* _Work instruction 1_
From the abstract on East Palestine air sampling, transcribe the stretch from "This research builds" through "novel chemical exposures.".
* _Work instruction 2_
According to the abstract on East Palestine air sampling, which volatile organic compound did the mobile air sampling show at particularly elevated levels?
* _Work instruction 3_
Summarize the abstract on East Palestine air sampling in three sentences.
----- Text passage
ABSTRACT
The overall objective of this project is to apply mobile air sampling strategies and novel health assessment and
communication tools to rapidly characterize sustained health risks from hazardous volatile organic compound
(VOC) exposure during the remediation and recovery phases of the East Palestine, Ohio environmental disaster.
This research builds from ongoing mobile air sampling in East Palestine conducted as part of the Texas A&M
University Superfund Research Center (TAMU SRC) showing elevated VOC levels, particularly acrolein, that
vary spatially across the East Palestine township. The overall goal of the TAMU SRC is to characterize and
manage the human health risks associated with exposure to environmental emergency-mobilized hazardous
substances. The situation in East Palestine exemplifies the critical data gaps in both exposure and health risks.
Current ambient air monitoring approaches lack fine spatial resolution. Additionally, standard methods like those
used at EPA stationary monitors use “targeted” approaches, missing potential novel chemical exposures.
----------
----- Data
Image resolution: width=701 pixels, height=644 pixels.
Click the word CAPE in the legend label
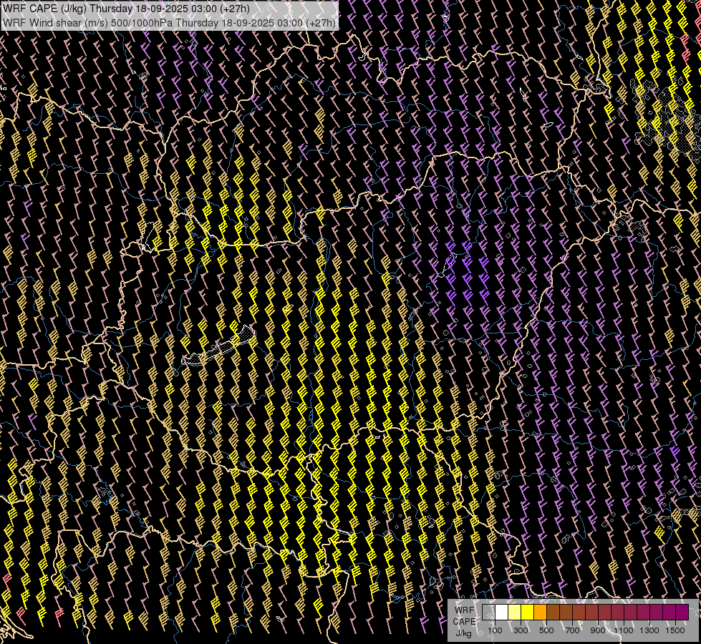464,621
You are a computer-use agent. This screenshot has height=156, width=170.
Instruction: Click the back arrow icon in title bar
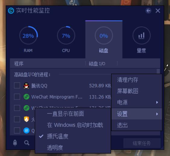148,11
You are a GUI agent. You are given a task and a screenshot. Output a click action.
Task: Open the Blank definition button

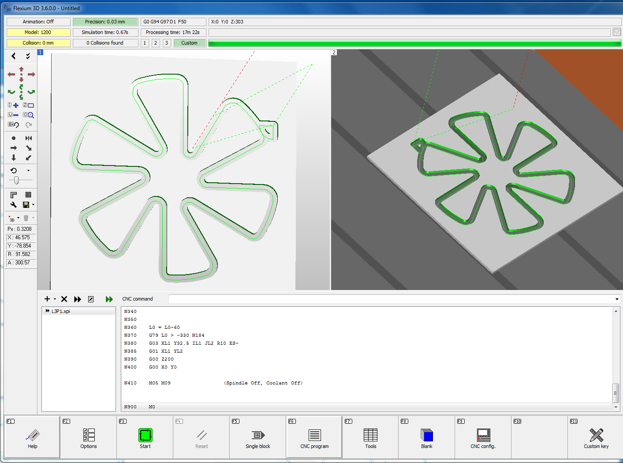point(426,438)
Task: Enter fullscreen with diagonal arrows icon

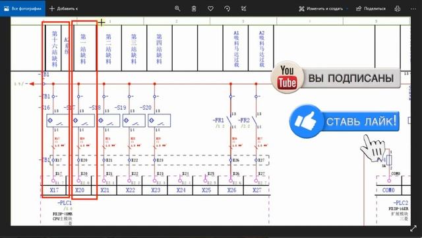Action: [x=413, y=229]
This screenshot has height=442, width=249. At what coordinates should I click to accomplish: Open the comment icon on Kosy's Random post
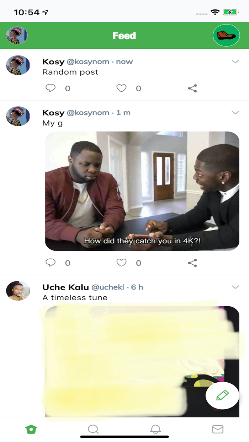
----------
* _Answer section 1_
This research builds from ongoing mobile air sampling in East Palestine conducted as part of the Texas A&M
University Superfund Research Center (TAMU SRC) showing elevated VOC levels, particularly acrolein, that
vary spatially across the East Palestine township. The overall goal of the TAMU SRC is to characterize and
manage the human health risks associated with exposure to environmental emergency-mobilized hazardous
substances. The situation in East Palestine exemplifies the critical data gaps in both exposure and health risks.
Current ambient air monitoring approaches lack fine spatial resolution. Additionally, standard methods like those
used at EPA stationary monitors use “targeted” approaches, missing potential novel chemical exposures.

* _Answer section 2_
Acrolein.

* _Answer section 3_
The project aims to use mobile air sampling and novel health assessment and communication tools to rapidly characterize sustained health risks from hazardous volatile organic compound exposure during the remediation and recovery phases of the East Palestine, Ohio environmental disaster. It builds on ongoing mobile air sampling by the Texas A&M University Superfund Research Center, which showed elevated VOC levels, particularly acrolein, that vary spatially across the East Palestine township. The situation exposes critical data gaps, because current ambient air monitoring lacks fine spatial resolution and standard targeted methods, like those used at EPA stationary monitors, miss potential novel chemical exposures.